Apart from the smug reply that the heat shield will probably already
be in place on launch...
consider this:
Heating comes roughly from velocity times drag, with drag coming
roughly from density of the air, which decreases rapidly with
altitude. In this sense, it is not the same atmosphere, as the
upper layers (100km height and more) are almost a vacuum
compared to sea level.
On launch, energy from chemicals is used to accellerate from 0 to
mach 23 or something - orbital speed. You want to use the least
amount of chemicals to get at the required speed. Any heating
cum drag will WASTE chemicals, by putting their energy into
heating the air, instead of increasing the speed of your vehicle.

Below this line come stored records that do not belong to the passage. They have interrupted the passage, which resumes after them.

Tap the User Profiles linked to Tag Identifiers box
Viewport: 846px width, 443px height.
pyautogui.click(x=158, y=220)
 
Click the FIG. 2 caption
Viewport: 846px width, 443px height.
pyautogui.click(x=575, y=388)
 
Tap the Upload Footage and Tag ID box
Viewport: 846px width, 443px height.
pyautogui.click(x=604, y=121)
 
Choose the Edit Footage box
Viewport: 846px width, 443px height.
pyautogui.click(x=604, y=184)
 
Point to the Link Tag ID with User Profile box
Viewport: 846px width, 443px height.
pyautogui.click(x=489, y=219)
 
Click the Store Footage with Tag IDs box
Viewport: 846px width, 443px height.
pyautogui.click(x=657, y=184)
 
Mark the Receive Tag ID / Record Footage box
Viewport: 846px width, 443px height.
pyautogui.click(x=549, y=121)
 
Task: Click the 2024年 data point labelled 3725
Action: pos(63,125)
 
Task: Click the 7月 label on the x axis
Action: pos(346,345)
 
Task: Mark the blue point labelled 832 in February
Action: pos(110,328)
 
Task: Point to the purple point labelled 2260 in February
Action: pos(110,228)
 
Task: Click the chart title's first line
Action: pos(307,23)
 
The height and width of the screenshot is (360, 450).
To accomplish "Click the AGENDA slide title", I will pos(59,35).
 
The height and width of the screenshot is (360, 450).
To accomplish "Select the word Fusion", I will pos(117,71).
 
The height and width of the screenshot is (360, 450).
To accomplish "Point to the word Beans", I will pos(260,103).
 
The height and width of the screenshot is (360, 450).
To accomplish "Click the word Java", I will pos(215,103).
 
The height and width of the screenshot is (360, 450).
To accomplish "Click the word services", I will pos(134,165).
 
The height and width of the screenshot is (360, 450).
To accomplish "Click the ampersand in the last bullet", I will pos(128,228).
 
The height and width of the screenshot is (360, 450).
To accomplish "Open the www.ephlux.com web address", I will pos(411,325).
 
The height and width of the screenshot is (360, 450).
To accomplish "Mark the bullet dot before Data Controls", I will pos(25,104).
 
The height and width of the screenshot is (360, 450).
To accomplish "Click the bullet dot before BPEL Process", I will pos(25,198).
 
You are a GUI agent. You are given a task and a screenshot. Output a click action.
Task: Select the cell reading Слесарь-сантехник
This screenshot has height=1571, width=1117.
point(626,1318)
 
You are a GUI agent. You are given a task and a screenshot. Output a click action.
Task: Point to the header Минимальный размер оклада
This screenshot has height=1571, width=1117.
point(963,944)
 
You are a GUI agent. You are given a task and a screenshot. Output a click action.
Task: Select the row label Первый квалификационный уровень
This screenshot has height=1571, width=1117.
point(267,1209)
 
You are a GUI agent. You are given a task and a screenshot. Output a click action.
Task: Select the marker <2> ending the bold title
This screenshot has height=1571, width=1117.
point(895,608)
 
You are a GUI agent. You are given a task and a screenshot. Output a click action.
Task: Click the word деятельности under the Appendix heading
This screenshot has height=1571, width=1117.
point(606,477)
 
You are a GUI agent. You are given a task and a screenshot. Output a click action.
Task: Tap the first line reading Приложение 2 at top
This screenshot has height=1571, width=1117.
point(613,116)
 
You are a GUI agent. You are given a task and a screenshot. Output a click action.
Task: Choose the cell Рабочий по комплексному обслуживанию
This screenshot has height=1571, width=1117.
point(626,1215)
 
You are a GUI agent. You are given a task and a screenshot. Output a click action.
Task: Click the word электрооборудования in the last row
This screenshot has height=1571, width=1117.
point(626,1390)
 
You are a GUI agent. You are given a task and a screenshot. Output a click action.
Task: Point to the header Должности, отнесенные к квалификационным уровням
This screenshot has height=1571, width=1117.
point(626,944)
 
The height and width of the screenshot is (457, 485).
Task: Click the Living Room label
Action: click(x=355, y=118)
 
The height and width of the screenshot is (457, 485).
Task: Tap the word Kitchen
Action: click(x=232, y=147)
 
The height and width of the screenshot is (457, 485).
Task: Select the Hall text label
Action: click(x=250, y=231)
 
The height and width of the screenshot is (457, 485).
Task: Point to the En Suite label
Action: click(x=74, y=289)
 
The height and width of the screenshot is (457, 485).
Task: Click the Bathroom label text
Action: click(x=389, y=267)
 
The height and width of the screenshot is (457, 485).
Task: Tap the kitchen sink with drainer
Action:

Thus, the engineers are told to avoid drag cum heating as good
as possible. Solution: go up almost vertically, at not-so-high
speed, until most of the air is below you. Then start to really
accellerate.
On reentry, it is the other way round. The vehicle must be
decellerated from mach 23 to 0 (or you won't survive landing...),
so all that energy must be shed. Now, it's a nice thing to have
this atmosphere cum drag - you don't need any more chemicals
to burn for decelleration! So, in this case, the engineers are
told to search for drag cum heating (within the limits of the
heat shielding, of course), because this drag is exactly the
thing you use as a brake.
I hope this layman's understanding was both correct and understandable.